● Job A:
Answer these questions about the synopsis of the film GLORIA BELL:
(i) Where does Gloria work?
(ii) What does Arnold run?
(iii) Where does Arnold take Gloria to make it up to her?
━━━━━━━━━━━━━━━━━━━━━━━━━━━━━━
In GLORIA BELL, the titular character (Julianne Moore) is a divorced, middle-age woman who works in an insurance office and doesn't hear from her grown children as often as she'd like. At home, she deals with a screaming upstairs neighbor and a mysterious hairless cat that keeps invading her apartment. So she fills her empty hours drinking and dancing to disco tunes at a nightclub. One night, Gloria meets Arnold (John Turturro), and they easily slip into a sexual relationship. Arnold runs a kind of theme park with paintball guns and is newly divorced, at the beck and call of his grown daughters and ex-wife. When Gloria takes him to meet her family at her son's (Michael Cera) birthday party, Arnold suddenly leaves, later claiming that she wasn't paying enough attention to him. He tries to make it up to her by taking her to a fancy hotel in Vegas, but once again disappears when his phone rings. With nothing left to lose, Gloria heads out into the night -- and into the arms of a stranger.
━━━━━━━━━━━━━━━━━━━━━━━━━━━━━━
● Job B:
Convert the stretch of the rows that opens with the line containing "Click the 项目名称 text input box" and closes with the line containing "coord(385,33)", both included, into a Markdown table with the columns No. and Line. Number each line and leave out blank lines.
━━━━━━━━━━━━━━━━━━━━━━━━━━━━━━
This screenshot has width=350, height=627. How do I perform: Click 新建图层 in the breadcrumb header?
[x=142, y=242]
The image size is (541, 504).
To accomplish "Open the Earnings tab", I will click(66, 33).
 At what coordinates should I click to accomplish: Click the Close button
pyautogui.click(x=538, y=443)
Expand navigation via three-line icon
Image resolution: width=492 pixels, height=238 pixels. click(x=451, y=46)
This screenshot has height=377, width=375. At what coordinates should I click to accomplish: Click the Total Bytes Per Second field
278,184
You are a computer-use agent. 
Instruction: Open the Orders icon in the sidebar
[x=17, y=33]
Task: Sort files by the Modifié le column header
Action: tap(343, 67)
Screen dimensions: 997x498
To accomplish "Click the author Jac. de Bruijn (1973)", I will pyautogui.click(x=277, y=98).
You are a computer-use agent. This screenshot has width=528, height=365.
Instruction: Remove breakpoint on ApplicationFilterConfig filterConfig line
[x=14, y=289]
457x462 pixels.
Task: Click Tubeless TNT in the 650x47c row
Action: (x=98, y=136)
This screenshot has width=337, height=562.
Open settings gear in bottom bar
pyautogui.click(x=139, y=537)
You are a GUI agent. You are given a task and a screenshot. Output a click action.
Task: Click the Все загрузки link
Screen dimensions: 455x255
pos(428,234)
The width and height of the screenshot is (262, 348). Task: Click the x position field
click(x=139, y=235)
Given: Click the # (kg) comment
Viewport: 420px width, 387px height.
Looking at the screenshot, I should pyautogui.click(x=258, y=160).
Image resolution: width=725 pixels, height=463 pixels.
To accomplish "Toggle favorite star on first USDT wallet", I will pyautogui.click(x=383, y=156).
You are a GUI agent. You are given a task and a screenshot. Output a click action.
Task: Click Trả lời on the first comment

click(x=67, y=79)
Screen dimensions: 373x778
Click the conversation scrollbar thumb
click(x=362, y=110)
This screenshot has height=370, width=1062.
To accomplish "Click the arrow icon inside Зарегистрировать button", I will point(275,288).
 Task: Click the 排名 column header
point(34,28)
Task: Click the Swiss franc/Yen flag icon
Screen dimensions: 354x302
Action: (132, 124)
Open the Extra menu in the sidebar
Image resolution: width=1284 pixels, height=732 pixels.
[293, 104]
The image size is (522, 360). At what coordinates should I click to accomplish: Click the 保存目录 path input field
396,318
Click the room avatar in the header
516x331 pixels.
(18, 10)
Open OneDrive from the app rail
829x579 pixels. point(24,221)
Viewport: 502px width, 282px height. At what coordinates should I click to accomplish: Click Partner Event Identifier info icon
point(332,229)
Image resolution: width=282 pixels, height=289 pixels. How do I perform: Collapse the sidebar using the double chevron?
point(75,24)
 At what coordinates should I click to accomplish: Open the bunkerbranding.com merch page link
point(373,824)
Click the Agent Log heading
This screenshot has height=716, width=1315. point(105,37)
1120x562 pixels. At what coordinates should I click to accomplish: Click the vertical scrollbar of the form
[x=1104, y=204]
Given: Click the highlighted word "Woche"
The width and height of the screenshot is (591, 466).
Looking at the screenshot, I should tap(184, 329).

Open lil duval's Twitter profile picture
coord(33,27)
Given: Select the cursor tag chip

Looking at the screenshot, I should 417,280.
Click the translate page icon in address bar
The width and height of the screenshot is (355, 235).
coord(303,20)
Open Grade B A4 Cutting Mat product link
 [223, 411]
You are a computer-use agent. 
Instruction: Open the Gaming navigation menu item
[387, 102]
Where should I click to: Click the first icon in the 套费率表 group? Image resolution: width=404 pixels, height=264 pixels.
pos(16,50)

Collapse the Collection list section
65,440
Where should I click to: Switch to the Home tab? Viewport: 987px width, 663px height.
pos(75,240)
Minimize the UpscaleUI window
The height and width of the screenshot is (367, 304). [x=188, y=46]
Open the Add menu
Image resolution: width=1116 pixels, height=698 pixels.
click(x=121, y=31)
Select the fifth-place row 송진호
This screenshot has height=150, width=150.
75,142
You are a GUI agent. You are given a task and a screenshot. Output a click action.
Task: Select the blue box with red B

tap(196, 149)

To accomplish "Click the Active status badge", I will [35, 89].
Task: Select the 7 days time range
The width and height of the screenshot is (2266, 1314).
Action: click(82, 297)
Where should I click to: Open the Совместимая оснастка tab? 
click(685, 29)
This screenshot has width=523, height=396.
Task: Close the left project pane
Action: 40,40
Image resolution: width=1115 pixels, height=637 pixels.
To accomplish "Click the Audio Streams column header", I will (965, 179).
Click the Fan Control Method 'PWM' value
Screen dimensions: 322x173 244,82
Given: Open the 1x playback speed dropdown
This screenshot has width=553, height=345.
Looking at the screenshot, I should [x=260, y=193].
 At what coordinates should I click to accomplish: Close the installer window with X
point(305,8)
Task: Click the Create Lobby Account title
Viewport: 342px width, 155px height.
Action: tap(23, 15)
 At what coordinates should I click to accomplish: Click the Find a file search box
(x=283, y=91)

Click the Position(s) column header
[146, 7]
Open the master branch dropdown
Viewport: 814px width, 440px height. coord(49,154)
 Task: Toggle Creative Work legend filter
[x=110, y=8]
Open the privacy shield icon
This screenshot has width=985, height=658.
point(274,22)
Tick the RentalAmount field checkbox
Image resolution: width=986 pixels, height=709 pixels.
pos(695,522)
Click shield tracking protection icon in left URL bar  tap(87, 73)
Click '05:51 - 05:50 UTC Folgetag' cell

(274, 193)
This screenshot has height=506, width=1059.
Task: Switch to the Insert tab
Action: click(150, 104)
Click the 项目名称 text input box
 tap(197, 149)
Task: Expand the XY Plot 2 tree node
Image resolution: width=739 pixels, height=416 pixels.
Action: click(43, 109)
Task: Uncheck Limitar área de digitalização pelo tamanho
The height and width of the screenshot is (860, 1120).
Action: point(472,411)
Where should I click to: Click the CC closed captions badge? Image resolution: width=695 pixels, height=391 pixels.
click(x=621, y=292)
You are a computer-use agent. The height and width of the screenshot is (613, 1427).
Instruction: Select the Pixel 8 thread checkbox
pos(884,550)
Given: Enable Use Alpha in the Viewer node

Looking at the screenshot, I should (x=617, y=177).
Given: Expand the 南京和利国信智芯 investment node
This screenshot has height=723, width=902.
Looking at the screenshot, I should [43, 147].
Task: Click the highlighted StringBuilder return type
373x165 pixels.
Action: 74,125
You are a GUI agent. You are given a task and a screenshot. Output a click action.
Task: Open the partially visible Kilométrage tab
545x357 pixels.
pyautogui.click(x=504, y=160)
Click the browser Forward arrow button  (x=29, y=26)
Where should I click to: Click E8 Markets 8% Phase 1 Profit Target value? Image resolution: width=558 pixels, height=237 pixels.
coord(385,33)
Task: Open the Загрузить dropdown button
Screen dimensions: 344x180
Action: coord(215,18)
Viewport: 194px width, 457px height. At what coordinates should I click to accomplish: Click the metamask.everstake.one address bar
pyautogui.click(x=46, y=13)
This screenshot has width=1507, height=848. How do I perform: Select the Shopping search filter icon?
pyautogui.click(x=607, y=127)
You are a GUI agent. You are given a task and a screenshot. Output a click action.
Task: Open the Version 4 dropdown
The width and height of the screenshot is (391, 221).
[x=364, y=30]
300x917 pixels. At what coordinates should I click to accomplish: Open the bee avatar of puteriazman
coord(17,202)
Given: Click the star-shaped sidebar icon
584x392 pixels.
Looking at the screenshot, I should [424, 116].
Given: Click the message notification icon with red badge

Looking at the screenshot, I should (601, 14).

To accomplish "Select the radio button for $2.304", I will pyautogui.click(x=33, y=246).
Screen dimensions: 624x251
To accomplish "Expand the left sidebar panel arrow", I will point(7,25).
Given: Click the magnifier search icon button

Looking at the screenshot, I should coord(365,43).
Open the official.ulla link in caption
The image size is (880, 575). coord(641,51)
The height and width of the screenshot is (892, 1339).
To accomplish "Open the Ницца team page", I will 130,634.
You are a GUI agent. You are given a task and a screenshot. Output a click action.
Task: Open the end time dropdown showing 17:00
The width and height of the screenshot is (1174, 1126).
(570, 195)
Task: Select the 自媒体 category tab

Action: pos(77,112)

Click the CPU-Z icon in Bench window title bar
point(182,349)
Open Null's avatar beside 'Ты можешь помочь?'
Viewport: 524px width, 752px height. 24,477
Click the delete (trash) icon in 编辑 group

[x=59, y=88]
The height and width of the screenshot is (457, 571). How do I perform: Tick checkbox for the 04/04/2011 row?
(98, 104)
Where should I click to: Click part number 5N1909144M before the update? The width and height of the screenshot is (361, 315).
━━━━━━━━━━━━━━━━━━━━━━━━━━━━━━
● Written answer A:
(i) In an insurance office.
(ii) A kind of theme park with paintball guns.
(iii) A fancy hotel in Vegas.

● Written answer B:
| No. | Line |
|---|---|
| 1 | Click the 项目名称 text input box |
| 2 |  tap(197, 149) |
| 3 | Task: Expand the XY Plot 2 tree node |
| 4 | Image resolution: width=739 pixels, height=416 pixels. |
| 5 | Action: click(43, 109) |
| 6 | Task: Uncheck Limitar área de digitalização pelo tamanho |
| 7 | The height and width of the screenshot is (860, 1120). |
| 8 | Action: point(472,411) |
| 9 | Where should I click to: Click the CC closed captions badge? Image resolution: width=695 pixels, height=391 pixels. |
| 10 | click(x=621, y=292) |
| 11 | You are a computer-use agent. The height and width of the screenshot is (613, 1427). |
| 12 | Instruction: Select the Pixel 8 thread checkbox |
| 13 | pos(884,550) |
| 14 | Given: Enable Use Alpha in the Viewer node |
| 15 | Looking at the screenshot, I should (x=617, y=177). |
| 16 | Given: Expand the 南京和利国信智芯 investment node |
| 17 | This screenshot has height=723, width=902. |
| 18 | Looking at the screenshot, I should [43, 147]. |
| 19 | Task: Click the highlighted StringBuilder return type |
| 20 | 373x165 pixels. |
| 21 | Action: 74,125 |
| 22 | You are a GUI agent. You are given a task and a screenshot. Output a click action. |
| 23 | Task: Open the partially visible Kilométrage tab |
| 24 | 545x357 pixels. |
| 25 | pyautogui.click(x=504, y=160) |
| 26 | Click the browser Forward arrow button  (x=29, y=26) |
| 27 | Where should I click to: Click E8 Markets 8% Phase 1 Profit Target value? Image resolution: width=558 pixels, height=237 pixels. |
| 28 | coord(385,33) |